PEYGAMBERİMİZİN DİLİNDEN HİKÂYELER–1
Muhbir-i Sadığımız, efendimiz, canlarımızın cananı(A.S.M) zaman zaman ashabına geçmişte yaşanmış ibretli hadiseleri hikâye ederlerdi. Meyve nevinden, insanların bu türlü şeylere de ihtiyacı vardır. Muhterem M. Ali Nefer Bey hadis kitaplarında geçen bu hikâyeleri bizler için devşirdi. Allahu Teala ona emeğinin karşılığını, bize de ibret almayı nasip etsin. Saygılarımızla..
İnsanları Allah’a çağıran çocuk
Zamanın birinde bir kral ve büyücüsü vardı. Yaşı epeyce ilerleyen büyücü, krala:
- Artık iyice yaşlandım. Bana bir erkek çocuk bul da ona bildiklerimi öğreteyim. Ben öldükten sonra yerime onu görevlendirirsiniz, dedi ve kralın kendisine verdiği çocuğa büyü öğretmeye başladı.
Bu çocuk yeni büyüler öğrenmek için her gün evinden çıkıp büyücünün yanına gidiyordu. Yine bir gün büyücüye giderken yolda yaşlı bir insan dikkatini çekti. Bu kişi, kendisini Allah’a ibadete adamış, yaşlı, âlim bir insandı. Çocuk bu yaşlı adamla tanıştı ve onun sohbetleri çok hoşuna gitti. Artık her büyücüye gittiğinde önce ona uğruyor, onun sohbetlerin dinliyor, daha sonra sihirbazın yanına gidiyordu.
Çocuk bir gün saraya doğru giderken yolda bir kalabalık gördü.
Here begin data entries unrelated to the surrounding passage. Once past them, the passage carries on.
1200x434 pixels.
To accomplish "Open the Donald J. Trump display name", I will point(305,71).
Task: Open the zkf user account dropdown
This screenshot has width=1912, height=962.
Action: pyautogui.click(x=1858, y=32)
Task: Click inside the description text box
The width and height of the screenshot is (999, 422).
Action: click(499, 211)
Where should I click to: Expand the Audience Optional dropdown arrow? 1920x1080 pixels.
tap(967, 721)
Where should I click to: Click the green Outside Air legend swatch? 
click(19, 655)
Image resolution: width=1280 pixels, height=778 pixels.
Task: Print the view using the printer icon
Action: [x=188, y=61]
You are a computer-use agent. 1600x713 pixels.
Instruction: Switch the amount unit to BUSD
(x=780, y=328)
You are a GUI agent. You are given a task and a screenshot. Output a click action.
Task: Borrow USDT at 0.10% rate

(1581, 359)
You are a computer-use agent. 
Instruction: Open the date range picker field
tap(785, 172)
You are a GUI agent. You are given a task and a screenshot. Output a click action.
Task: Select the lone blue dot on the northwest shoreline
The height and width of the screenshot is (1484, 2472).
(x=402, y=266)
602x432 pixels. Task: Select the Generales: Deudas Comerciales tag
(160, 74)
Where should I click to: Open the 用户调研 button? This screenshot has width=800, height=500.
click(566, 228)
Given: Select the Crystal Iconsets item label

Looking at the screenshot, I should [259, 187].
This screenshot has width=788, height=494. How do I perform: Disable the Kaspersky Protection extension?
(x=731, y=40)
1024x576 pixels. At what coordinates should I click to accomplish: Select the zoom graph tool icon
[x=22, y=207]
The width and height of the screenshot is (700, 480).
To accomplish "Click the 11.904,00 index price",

Halk yolları üzerine yatmış ve kimseye geçit vermeyen vahşi bir hayvandan dolayı yolda kalmıştı. Büyücü çocuğu görünce çok sevindiler ve,
- Hey, şuraya bakın. Büyücünün talebesi geldi. O şimdi bir büyü yapar da bizi bu hayvandan kurtarır, dediler. Bu sırada çocuğunun aklına bir şey geldi ve içinden şöyle dedi:
- Şimdi tam zamanı. Büyücünün büyüleri mi, yoksa ihtiyar adamın anlattıkları mı doğru şimdi anlayacağım”.
Ardından hemen korkunç bir büyü yaptı. Halk bu büyüden çok korktu, ancak hayvan yerinden hiç kıpırdamadı. Gerçeği anlayan çocuk ellerini açarak,
- Allah’ım! Eğer sen âlim zatın yaptıklarını büyücünün yaptıklarından daha çok seviyorsan bu hayvanı öldür, insanlar yollarına gitsinler” diyerek yerden bir taş aldı ve taşı hayvana attı. Hayvan oracıkta ölüverdi ve insanlar da yollarına gittiler.
Daha sonra çocuk bütün bu olup bitenleri âlim kişiye anlatınca, ondan şu nasihati aldı:
- Evladım, sen şimdi mertebece benden üstünsün. Bundan ötürü imtihan edilebilirsin. İmtihan anında benden kimseye bahsetme, dedi.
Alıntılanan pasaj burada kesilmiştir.